## Required work
Nothing other than an exact copy of the records should be returned.

(Available data Opens)

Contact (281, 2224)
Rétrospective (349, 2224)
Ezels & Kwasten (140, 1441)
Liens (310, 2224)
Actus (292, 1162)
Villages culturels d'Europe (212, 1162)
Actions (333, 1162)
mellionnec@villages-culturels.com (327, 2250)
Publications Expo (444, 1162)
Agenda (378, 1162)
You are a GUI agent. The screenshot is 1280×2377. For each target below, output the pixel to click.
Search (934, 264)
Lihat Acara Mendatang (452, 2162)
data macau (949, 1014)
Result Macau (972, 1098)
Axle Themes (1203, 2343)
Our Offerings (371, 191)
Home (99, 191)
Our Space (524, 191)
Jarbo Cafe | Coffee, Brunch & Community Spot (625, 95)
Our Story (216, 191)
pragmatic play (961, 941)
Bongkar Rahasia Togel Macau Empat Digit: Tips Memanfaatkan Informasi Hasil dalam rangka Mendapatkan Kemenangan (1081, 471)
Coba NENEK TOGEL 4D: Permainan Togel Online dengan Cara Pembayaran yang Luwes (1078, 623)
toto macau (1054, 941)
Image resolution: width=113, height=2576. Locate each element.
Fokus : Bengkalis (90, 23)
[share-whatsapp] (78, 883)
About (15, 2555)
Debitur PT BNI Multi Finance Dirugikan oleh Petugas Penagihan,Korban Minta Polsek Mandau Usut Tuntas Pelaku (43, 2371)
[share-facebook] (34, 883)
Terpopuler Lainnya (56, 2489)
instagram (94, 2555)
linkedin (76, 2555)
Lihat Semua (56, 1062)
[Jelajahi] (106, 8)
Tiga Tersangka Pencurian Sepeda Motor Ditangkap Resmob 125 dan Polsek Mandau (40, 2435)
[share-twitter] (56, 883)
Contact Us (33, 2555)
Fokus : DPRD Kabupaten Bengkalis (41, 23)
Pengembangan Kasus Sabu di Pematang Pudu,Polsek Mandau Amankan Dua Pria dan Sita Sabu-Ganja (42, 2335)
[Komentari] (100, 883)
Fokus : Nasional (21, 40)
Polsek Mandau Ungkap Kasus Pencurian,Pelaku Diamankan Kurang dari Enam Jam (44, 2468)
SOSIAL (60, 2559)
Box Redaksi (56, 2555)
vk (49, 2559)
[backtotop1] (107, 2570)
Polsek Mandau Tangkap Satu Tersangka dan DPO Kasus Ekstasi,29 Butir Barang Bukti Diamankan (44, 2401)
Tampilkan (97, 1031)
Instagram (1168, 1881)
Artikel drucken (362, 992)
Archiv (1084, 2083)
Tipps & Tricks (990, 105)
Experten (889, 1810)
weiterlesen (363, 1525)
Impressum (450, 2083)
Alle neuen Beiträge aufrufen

(Available data Closes)

## Written answer
Contact (281, 2224)
Rétrospective (349, 2224)
Ezels & Kwasten (140, 1441)
Liens (310, 2224)
Actus (292, 1162)
Villages culturels d'Europe (212, 1162)
Actions (333, 1162)
mellionnec@villages-culturels.com (327, 2250)
Publications Expo (444, 1162)
Agenda (378, 1162)
You are a GUI agent. The screenshot is 1280×2377. For each target below, output the pixel to click.
Search (934, 264)
Lihat Acara Mendatang (452, 2162)
data macau (949, 1014)
Result Macau (972, 1098)
Axle Themes (1203, 2343)
Our Offerings (371, 191)
Home (99, 191)
Our Space (524, 191)
Jarbo Cafe | Coffee, Brunch & Community Spot (625, 95)
Our Story (216, 191)
pragmatic play (961, 941)
Bongkar Rahasia Togel Macau Empat Digit: Tips Memanfaatkan Informasi Hasil dalam rangka Mendapatkan Kemenangan (1081, 471)
Coba NENEK TOGEL 4D: Permainan Togel Online dengan Cara Pembayaran yang Luwes (1078, 623)
toto macau (1054, 941)
Image resolution: width=113, height=2576. Locate each element.
Fokus : Bengkalis (90, 23)
[share-whatsapp] (78, 883)
About (15, 2555)
Debitur PT BNI Multi Finance Dirugikan oleh Petugas Penagihan,Korban Minta Polsek Mandau Usut Tuntas Pelaku (43, 2371)
[share-facebook] (34, 883)
Terpopuler Lainnya (56, 2489)
instagram (94, 2555)
linkedin (76, 2555)
Lihat Semua (56, 1062)
[Jelajahi] (106, 8)
Tiga Tersangka Pencurian Sepeda Motor Ditangkap Resmob 125 dan Polsek Mandau (40, 2435)
[share-twitter] (56, 883)
Contact Us (33, 2555)
Fokus : DPRD Kabupaten Bengkalis (41, 23)
Pengembangan Kasus Sabu di Pematang Pudu,Polsek Mandau Amankan Dua Pria dan Sita Sabu-Ganja (42, 2335)
[Komentari] (100, 883)
Fokus : Nasional (21, 40)
Polsek Mandau Ungkap Kasus Pencurian,Pelaku Diamankan Kurang dari Enam Jam (44, 2468)
SOSIAL (60, 2559)
Box Redaksi (56, 2555)
vk (49, 2559)
[backtotop1] (107, 2570)
Polsek Mandau Tangkap Satu Tersangka dan DPO Kasus Ekstasi,29 Butir Barang Bukti Diamankan (44, 2401)
Tampilkan (97, 1031)
Instagram (1168, 1881)
Artikel drucken (362, 992)
Archiv (1084, 2083)
Tipps & Tricks (990, 105)
Experten (889, 1810)
weiterlesen (363, 1525)
Impressum (450, 2083)
Alle neuen Beiträge aufrufen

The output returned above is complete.